De verdediging klaagt namens verdachte, ten aanzien van wie laster meermalen gepleegd is bewezen verklaard, dat de bewezenverklaring van het ten laste gelegde niet naar de eis der wet met redenen is omkleed, aangezien uit de door het hof gebruikte bewijsvoering niet kan worden afgeleid dat de verdachte ‘wist’ dat de in de bewezenverklaring genoemde uitlatingen in strijd met de waarheid waren.

De Hoge Raad overweegt dat het ten laste gelegde toegesneden is op artikel 262 lid 1 Sr. Het in de tenlastelegging en de bewezenverklaring voorkomende begrip ‘wist’ moet derhalve geacht worden aldaar te zijn gebruikt in dezelfde betekenis als toekomt aan het begrip ‘wetende’ in die bepaling. De Hoge Raad haalt genoemde bepaling aan en overweegt dat, hoewel de wetgever met de uitdrukking ‘wetende dat’ in algemene zin een omschrijving geeft van het bestanddeel ‘opzet’ en in de rechtspraak van de Hoge Raad wordt aangenomen dat het bestanddeel ‘wetende dat’ in het algemeen opzet in voorwaardelijke vorm omvat, de wetsgeschiedenis van artikel 262 Sr aanleiding geeft anders te oordelen over de betekenis van ‘wetende dat’ in die bepaling, omdat blijkens die wetsgeschiedenis het bestanddeel ‘wetende dat’ hier een bijzondere, beperkte betekenis van daadwerkelijke wetenschap heeft, waarvoor voorwaardelijk opzet niet toereikend is (vgl. ECLI:NL:HR:2014:3498).

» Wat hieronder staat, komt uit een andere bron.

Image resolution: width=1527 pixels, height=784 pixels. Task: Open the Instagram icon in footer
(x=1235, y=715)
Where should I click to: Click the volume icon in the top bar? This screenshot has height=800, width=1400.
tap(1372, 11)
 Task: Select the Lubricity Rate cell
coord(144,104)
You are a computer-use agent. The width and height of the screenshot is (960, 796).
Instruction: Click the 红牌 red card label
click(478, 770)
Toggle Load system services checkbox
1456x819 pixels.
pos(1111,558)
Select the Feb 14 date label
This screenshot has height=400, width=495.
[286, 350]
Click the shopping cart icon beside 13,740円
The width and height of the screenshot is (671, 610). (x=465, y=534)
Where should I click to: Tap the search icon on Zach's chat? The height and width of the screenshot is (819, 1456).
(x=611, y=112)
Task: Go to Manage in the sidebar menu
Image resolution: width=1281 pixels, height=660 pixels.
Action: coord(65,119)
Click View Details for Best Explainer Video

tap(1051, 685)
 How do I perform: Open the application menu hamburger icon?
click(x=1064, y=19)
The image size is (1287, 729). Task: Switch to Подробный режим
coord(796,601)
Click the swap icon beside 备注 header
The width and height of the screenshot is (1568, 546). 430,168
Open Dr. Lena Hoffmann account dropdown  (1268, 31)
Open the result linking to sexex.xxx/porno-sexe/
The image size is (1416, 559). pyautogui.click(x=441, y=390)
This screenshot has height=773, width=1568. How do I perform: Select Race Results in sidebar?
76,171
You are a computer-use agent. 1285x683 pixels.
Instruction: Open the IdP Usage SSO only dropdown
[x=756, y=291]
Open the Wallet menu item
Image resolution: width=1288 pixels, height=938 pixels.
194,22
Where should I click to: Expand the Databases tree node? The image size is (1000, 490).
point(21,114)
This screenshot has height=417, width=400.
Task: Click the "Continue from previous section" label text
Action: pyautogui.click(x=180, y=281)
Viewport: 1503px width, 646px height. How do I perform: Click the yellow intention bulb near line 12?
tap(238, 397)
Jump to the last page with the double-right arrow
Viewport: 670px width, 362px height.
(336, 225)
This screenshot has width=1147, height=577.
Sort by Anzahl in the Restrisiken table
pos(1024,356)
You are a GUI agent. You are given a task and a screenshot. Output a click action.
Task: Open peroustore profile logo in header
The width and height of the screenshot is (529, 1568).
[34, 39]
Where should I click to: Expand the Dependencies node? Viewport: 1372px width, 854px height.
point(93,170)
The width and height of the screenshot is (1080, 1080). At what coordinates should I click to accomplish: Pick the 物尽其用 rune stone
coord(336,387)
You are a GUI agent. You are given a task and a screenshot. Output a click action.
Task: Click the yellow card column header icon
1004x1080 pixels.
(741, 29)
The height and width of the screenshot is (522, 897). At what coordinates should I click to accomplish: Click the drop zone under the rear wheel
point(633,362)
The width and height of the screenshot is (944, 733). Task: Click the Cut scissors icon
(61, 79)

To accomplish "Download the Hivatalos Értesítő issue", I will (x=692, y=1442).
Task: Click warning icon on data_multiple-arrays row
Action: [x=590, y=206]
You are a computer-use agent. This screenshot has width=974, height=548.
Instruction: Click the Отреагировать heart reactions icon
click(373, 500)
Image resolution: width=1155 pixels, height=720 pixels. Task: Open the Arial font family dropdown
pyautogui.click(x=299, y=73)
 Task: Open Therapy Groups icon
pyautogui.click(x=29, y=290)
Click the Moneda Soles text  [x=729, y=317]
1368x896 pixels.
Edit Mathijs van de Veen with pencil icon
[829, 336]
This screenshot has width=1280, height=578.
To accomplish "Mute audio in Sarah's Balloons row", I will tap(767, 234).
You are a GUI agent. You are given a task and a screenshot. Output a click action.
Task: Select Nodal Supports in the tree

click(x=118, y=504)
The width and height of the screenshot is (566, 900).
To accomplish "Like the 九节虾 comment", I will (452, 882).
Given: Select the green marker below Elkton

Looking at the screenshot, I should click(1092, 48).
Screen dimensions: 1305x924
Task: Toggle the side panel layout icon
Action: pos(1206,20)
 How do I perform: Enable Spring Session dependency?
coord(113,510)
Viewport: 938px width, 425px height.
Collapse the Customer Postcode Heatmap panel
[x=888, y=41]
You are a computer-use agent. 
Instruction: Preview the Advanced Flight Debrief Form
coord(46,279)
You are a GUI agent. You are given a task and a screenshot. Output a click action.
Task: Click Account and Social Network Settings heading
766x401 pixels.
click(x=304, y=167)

De Hoge Raad oordeelt dat aangezien de bewezenverklaring, voor zover inhoudende dat de verdachte ‘wist’ dat de in de bewezenverklaring genoemde uitlatingen – kort gezegd inhoudende dat de aangeefster werkzaam is als prostituee – in strijd met de waarheid waren, niet zonder meer uit de door het hof gebruikte bewijsvoering kan worden afgeleid, de bestreden uitspraak in zoverre niet naar de eis der wet met redenen is omkleed.